The Town and Country Planning (Brownfield Land Register) Regulations 2017

Status:

Dyma’r fersiwn wreiddiol (fel y’i gwnaed yn wreiddiol).

Regulation 2

SCHEDULE 1

Regulation 15

SCHEDULE 2Information to be included in the Register

1.—(1) The register must contain the following information in relation to each entry of land in Part 1—

(a)the local authority’s own reference for the land;

(b)the name and address of the land;

(c)a plan which identifies the land;

(d)location co-ordinates to identify a point on the land expressed as an east/west component and a north/south component;

(e)the co-ordinate reference system used for paragraph (d);

(f)the area of the land in hectares;

(g)the name of the local authority;

(h)the uniform resource identifier “URI” of the local authority expressed in the form http://opendatacommunities.org/id/ followed by the relevant type of authority and name of the local authority;

(i)the ownership status of the land expressed as—

(i)where the ownership is known to the local planning authority—

(aa)“owned by a public authority”,

(bb)“not owned by a public authority”, or

(cc)“mixed ownership”;

(ii)“unknown ownership” where the ownership is unknown or partly unknown to the local planning authority;

(j)where the land is “deliverable” a note to that effect;

(k)the planning status of the land, expressed as—

(i)“permissioned”,

(ii)“not permissioned”, or

(iii)“pending decision”;

(l)where the planning status is “permissioned”—

(i)the date that such permission was granted or deemed to have been granted; and

(ii)whether the grant of permission is—

(aa)“full planning permission”,

(bb)“outline planning permission”,

(cc)“reserved ‎matters approval”,

(dd)“permission in principle”,

(ee)“technical details consent”,

(ff)“planning permission granted ‎under a local development order, a mayoral development order or a neighbourhood development order”, or

(gg)“other”; ‎

(m)(i)a description of any proposed housing development; or

(ii)the minimum and maximum net number of ‎dwellings, given as a range, which, in the authority’s opinion, the land is capable of supporting;‎

(n)the minimum net number of dwellings which, in the authority’s opinion, the land is capable of supporting;

(o)where the development includes non-housing development, the scale of any such development and the use to which it is to be put;

(p)the date that the land was first entered in the register; and

(q)where applicable, the date that information about the land was last updated in the register.

(2) Where—

(a)land has been entered in Part 1,

(b)first publication of Part 1, (in accordance with paragraph (2) of regulation 3), has taken place, and

(c)the local planning authority have given requisite notice in accordance with paragraph (1) of regulation 6 of their intention to enter that land in Part 2,

the local planning authority must, within the period of 7 days beginning with the date on which the notice was first displayed, record in Part 1 in relation to that land the statement “proposed for residential development (permission in principle)”.

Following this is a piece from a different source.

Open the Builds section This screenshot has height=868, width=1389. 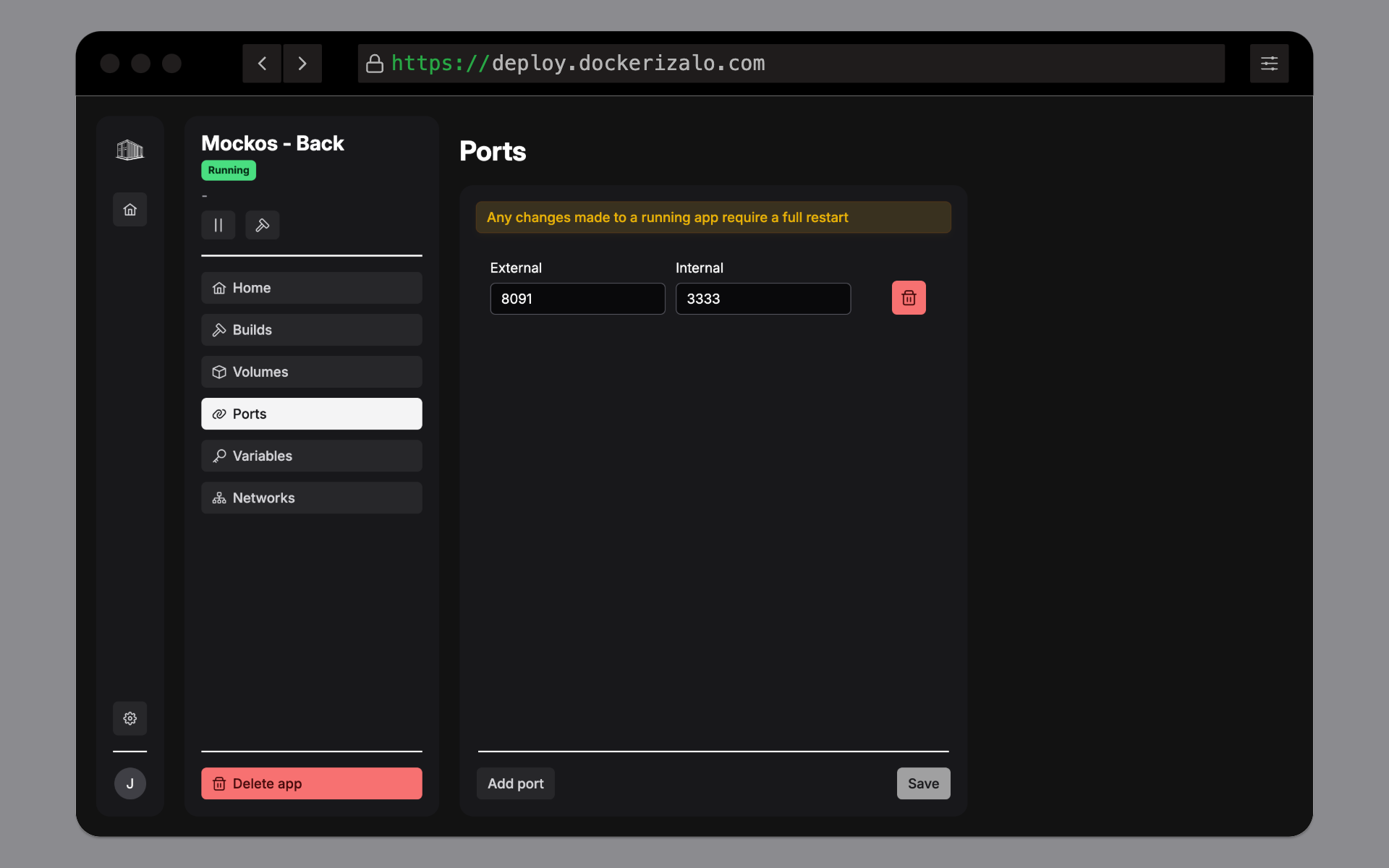[x=312, y=330]
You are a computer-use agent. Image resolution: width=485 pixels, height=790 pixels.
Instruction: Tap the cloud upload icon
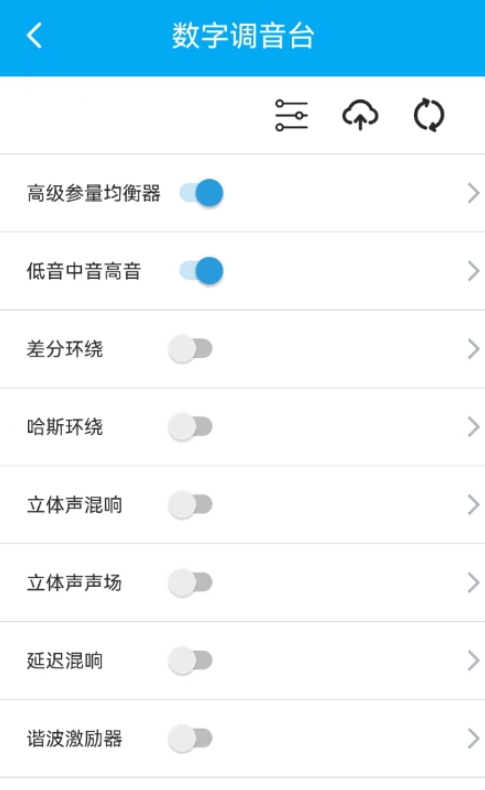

2.  In relation to each entry of land in Part 2, the register must contain—

(a)the minimum net number of dwellings, and the maximum net number of dwellings, given as a range, which, in the authority’s opinion, the land is capable of supporting; and

(b)where the development includes non-housing development, the scale of any such development and the use to which it is to be put.

3.  In relation to each entry of land in Part 2, the register must contain the information required by paragraph (3) of regulation 26 of the Planning (Hazardous Substances) Regulations 2015(1) where—

(a)‎development of that land would, in the opinion of the local planning authority, be a ‎relevant project for the purpose of that regulation; and

(b)the local planning authority is the competent authority for the purpose of that regulation.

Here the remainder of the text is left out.